Search code examples
cmallocheap-memorybuffer-overflow

Why is the following code susceptible to heap overflow attack

I'm new to cyber security, and I am trying to understand why the following code is susceptible to a heap overflow attack...

struct data {
 char name[128];
};
struct fp {
 int (*fp)();
};
void printName() {
 printf("Printing function...\n");
}
int main(int argc, char **argv) {
 struct data *d;
 struct fp *f;
 d = malloc(sizeof(struct data));
 f = malloc(sizeof(struct fp));
 f->fp = printName;
 read(stdin,d->name,256);

 f->fp();
}

Is it because of the read(stdin, d->name, 256) as it is reading more than the allocated buffer size of 128 for char name in struct data?

Any help would be great

Solution

  • A heap overflow attack is similar to a buffer overflow attack, except instead of overwriting values in the stack, the attacker tramples data in the heap.

    Notice in your code that there are two dynamically allocated values:

    d = malloc(sizeof(struct data));
f = malloc(sizeof(struct fp));

    So d now holds the address of a 128-byte chunk of memory in the heap, while f holds the address of an 8-byte (assuming a 64-bit machine) chunk of memory. Theoretically, these two addresses could be nowhere near each other, but since they're both relatively small, it's likely that the OS allocated one larger chunk of contiguous memory and gave you pointers that are next to each other.
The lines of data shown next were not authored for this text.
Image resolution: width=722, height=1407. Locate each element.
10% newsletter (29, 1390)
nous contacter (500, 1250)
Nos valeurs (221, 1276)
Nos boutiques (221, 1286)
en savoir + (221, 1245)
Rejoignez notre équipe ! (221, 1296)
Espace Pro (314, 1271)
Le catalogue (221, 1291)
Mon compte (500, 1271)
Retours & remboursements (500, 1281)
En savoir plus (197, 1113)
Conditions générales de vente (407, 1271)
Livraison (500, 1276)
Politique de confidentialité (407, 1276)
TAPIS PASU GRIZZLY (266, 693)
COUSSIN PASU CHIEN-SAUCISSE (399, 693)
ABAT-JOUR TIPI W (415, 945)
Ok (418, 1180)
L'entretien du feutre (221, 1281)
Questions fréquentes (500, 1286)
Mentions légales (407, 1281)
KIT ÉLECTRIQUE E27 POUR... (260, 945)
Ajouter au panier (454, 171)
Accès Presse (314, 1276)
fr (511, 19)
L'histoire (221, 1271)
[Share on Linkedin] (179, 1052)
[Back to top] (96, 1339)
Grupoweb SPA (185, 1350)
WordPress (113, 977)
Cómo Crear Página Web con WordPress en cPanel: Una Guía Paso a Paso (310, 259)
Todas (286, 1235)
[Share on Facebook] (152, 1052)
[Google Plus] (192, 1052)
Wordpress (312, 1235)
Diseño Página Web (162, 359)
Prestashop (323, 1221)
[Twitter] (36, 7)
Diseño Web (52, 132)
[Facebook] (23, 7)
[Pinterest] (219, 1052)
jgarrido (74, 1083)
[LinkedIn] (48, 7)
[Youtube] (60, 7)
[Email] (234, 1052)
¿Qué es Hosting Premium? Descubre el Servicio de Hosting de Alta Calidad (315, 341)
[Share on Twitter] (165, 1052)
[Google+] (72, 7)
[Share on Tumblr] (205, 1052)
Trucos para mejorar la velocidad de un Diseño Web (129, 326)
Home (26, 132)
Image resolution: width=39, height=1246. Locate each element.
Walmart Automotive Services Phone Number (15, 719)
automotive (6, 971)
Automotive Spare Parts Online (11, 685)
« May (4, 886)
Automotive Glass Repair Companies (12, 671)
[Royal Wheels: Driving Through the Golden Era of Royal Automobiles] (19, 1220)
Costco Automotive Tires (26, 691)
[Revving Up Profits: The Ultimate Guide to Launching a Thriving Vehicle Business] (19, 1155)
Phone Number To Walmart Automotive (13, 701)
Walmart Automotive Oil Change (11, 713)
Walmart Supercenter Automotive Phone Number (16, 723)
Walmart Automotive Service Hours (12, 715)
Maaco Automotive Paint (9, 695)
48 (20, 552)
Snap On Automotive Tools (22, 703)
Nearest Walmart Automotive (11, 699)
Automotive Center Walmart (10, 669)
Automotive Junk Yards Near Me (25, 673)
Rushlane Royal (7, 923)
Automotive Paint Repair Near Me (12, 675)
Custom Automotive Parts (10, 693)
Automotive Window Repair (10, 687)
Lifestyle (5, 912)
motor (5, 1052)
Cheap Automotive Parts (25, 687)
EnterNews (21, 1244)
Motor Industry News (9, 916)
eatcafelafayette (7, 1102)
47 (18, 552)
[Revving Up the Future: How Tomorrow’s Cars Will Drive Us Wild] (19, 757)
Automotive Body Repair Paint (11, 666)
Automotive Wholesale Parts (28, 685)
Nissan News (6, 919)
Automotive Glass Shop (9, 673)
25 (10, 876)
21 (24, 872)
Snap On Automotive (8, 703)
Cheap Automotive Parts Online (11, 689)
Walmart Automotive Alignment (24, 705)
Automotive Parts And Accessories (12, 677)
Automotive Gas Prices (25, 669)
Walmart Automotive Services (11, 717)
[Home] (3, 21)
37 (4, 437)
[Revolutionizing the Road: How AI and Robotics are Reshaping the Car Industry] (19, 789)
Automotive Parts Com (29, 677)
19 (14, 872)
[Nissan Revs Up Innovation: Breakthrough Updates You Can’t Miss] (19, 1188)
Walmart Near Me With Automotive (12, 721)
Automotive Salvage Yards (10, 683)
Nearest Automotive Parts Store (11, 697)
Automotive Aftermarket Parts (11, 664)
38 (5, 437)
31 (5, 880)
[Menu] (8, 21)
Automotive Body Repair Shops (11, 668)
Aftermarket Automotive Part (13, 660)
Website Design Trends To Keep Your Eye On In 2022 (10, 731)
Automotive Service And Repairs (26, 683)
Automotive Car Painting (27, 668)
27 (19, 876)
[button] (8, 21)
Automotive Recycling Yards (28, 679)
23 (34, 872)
    So once you run f->fp = printName;, your heap looks something like this:

    Note: Each row is 8 bytes wide

         |                        |
     +------------------------+
f -> | <Address of printName> |
     +------------------------+
     |           ▲            |
     |      11 more rows      |
     |       not shown        |
     |                        |
d -> |  <Uninitialized data>  |
     +------------------------+
     |                        |

    Your initial assessment of where the vulnerability comes from is correct. d points to 128 bytes of memory, but you let the user write 256 bytes to that area. C has no mechanism for bounds checking, so the compiler is perfectly happy to let you write past the edge of the d memory. If f is right next to d, you'll fall over the edge of d and into f. Now, an attacker has the ability to modify the contents of f just by writing to d.

    To exploit this vulnerability, an attacker feeds the address of some code that they've written to d by repeating it for all 256 bytes of input. If the attacker has stored some malicious code at address 0xbadc0de, they feed in 0xbadc0de to stdin 32 times (256 bytes) so that the heap gets overwritten.

         |  0xbadc0de  |
     +-------------+
f -> |  0xbadc0de  |
     +-------------+
     |     ...     |
     |  0xbadc0de  |
     |  0xbadc0de  |
d -> |  0xbadc0de  |
     +-------------+
     |             |

    Then, your code reaches the line

    f->fp();

    which is a function call using the address stored in f. The machine goes to memory location f and retrieves the value stored there, which is now the address of the attacker's malicious code. Since we're calling it as a function, the machine now jumps to that address and begins executing the code stored there, and now you've got a lovely arbitrary code execution attack vector on your hands.